Subsequent competitors did not fare much better. The purpose of the final show-jumping day in a three-day event was not to tax the horse by demanding that he tackle a grand-prix height course of the sort undertaken by professional show-jumpers – the fences were deliberately inviting and placed on clear, basic lines. The twisting, well-spaced course was to see whether a horse was still supple on both reins, fit and obedient enough to jump the day after such a draining test on his stamina. It was also to judge whether the horse would respect flimsy fences that could be knocked down with a tap of the hoof as much as it did the large, solid obstacles across country. Snob was notorious for not respecting them at all.
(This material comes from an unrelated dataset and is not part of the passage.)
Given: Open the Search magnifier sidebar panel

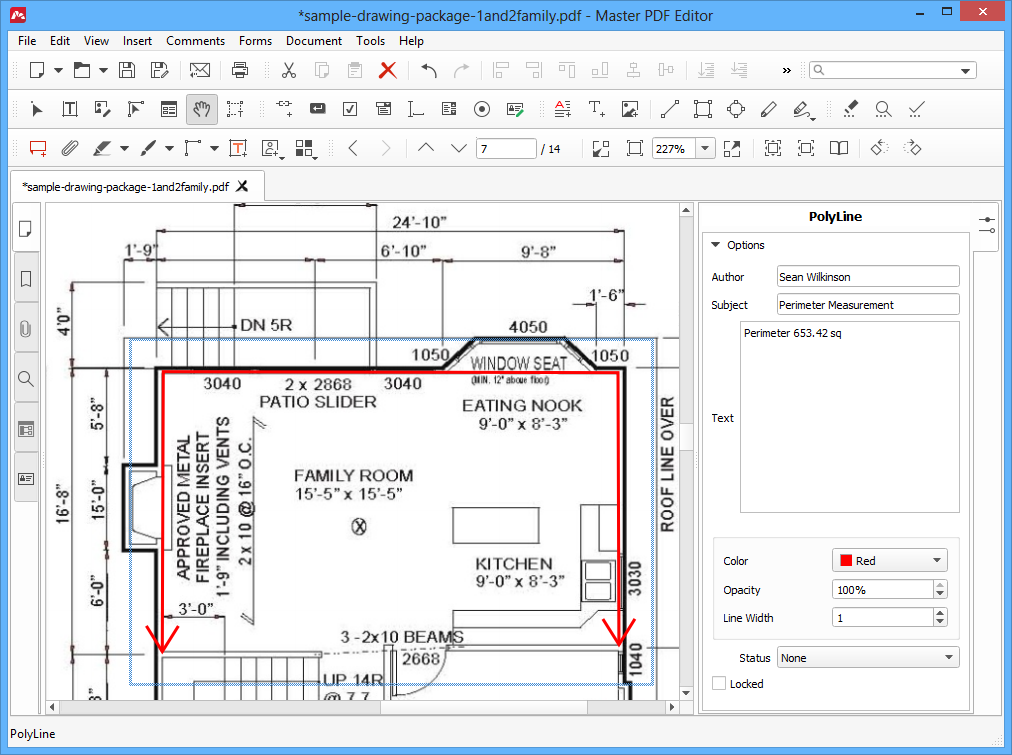Looking at the screenshot, I should 26,379.
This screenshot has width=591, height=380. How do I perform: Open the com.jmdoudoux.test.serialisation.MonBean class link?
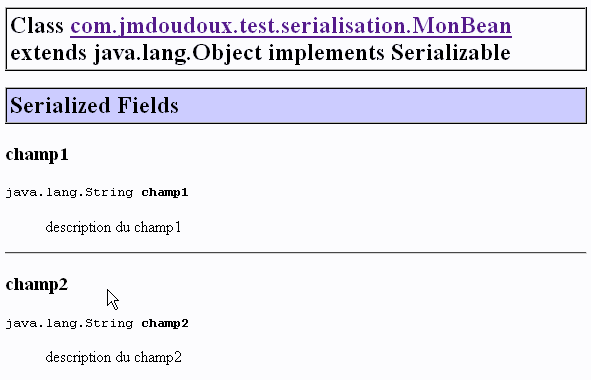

‘Hugo took him out to the practice ring an hour ago and he ploughed through everything like a ram-raider in a hurry – the parade thoroughly overexcited him,’ Penny told her. ‘Hugo was searching for you everywhere for advice. Where have you been?’
‘I took Beetroot for a walk.’ Her stomach lurched as though the stands were experiencing airborne turbulence. ‘Was he really looking for me?’
‘For a bit.’ Penny shrugged vaguely as she watched Glen Bain come out of the ring with five penalties, to tremendous applause. ‘He’s taken Snob out into the park to try and calm him down now. Hugs says he’s going to aim to get to the collecting ring just before they’re due in.’
Disappointed, Tash snuggled deeper into her seat as she spotted the MD of Mogo waving at her from one of the VIP seats. He was being very civil to her while Hugo was still in the lead on a Mogo-sponsored horse, but Tash had a feeling that he would change his tune faster than a pianist playing a medley if Hugo ballsed up the jumping. At least she was wearing the right jacket today. She pulled up her lapels so that the distinctive Mogo labels were shown off fully and tried to grin at him encouragingly.
‘Are you feeling all right?’ Penny watched her in horror.
‘Fine. Much better in fact. Why?’
‘You looked as though you were about to be sick.’
‘I was smiling.’
‘Oh. Will you hold my hand when Gus comes in?’
Tash winced at the prospect. She still had no feeling in her little finger from Gus’s cross-country round.
‘You feeling better, Tash?’ Stefan asked nastily as he and Kirsty moved in on either side of her and Penny twenty minutes later. They both looked rumpled and Kirsty had appalling stubble rash. Matched with her red hair, she looked like a very minxy Yosemite Sam.
‘Enjoy last night, did you, hen?’ she asked with equal venom.
Tash wanted to hide under her seat with shame.
‘It just about compares to the night I tried to slit my wrists with a Bic disposable razor at the age of ten because I finally realised David Cassidy would never fancy me,’ she muttered, not taking her eyes off Roger Monk clearing every jump on the lovely, rock-solid Sex Symbol for seventh place.
‘That’s only because you should have told David Cassidy exactly how you felt about him,’ Kirsty said darkly, settling in beside Penny who was getting more and more nervous as Gus’s round approached, her berry eyes staring madly, her face lab-coat white and pinched with mounting tension. She immediately gripped Kirsty’s hand.